David Jones Online: Fixing Australia’s Big Online Retailers – One Retailer at a Time

miranda kerr not able to use David Jones Website
miranda kerr not able to use David Jones Website

You may have heard… Ecommerce sites for big retailers in Australia generally suck. When I say suck I mean big time. It’s like they throw a site together using corporate branding and say FU online customers you know who we are you better buy or your missing out.

We know better. We know Australians are more savvy and sometimes more security conscious for online purchases than the rest of the world. I mean many of us have shopped Amazon once or twice. Even our credit card has been riddled with ASOS charges every now and then.

So why are the Australian retailers treating us like chumps? Didn’t they learn anything from ‘Click Frenzy’ can’t they see that people want to buy and sometimes can’t when something has been so ramped up with so much marking and PR hype?

This article will make the agencies or in house teams responsible for miserable ecommerce experiences shiver. I’ll expect hate email but that’s just me.

So what are the big Australian retailers doing wrong and why are they not winning our trust as buying connoisseurs. From a marketing and conversions rate optimisation points of view (and of course mine).

David Jones –  (DJ’s)

http://shop.davidjones.com.au/

Once had Miranda Kerr as an ambassador and was one of the pinnacle mega stores in the Australian market.

Miranda may have tried to buy online at shop.davidjones.com.au but decided not to for possible reasons I have listed below.

1. Use the top header bar like a boss!

Look at any site… the header is the header is the header. The most important and expensive virtual real estate on a website and ecommerce site.

This example shows David Jones and the branding police not using the space correctly.

David Jones Header Missing Some Key Information

2. Did someone forget the Add to cart button?

Now in this example has variables that need to be selected like size, colours etc. But why are we not giving the visitor a chance to buy direct of the product page without needed to pick the variables first.

Through heat map tracking and videos  I have personally found 15% of products are ‘ADD TO CART’ from the product page.

David Jones Store Missing Add to Cart

3.  Where did my shopping cart go?

Above the fold or it won’t get sold… is one of my favorite sayings… I have a whole chapter on it in my e-book 14 Ecommerce Hacks to Double Profits.

Below is what David Jones are using as a Shopping Cart page that is suppose to move people from Shopping Cart/Bag page to the final checkout process.

The only problem is… The CHECKOUT SECURELY button, is about two pages down. That’s right, two pages. This is a massive NO NO. You are wasting visitor’s time looking for how to pay you, this will lead to massive drop offs in conversions.
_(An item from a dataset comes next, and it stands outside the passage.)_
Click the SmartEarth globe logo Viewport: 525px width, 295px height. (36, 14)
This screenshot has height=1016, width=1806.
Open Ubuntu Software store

The red border is the first page (Above the fold).

David Jones Online Store shopping cart madness

To conclude I just want to say I don’t have anything against David Jones or the marketing team or the agencies involved in its creation and innovation. Actually, quite the opposite.

I want online retail to succeed in Australia. I don’t always liked to be dragged through large department stores by my fiancé when I know I can easily be doing this online.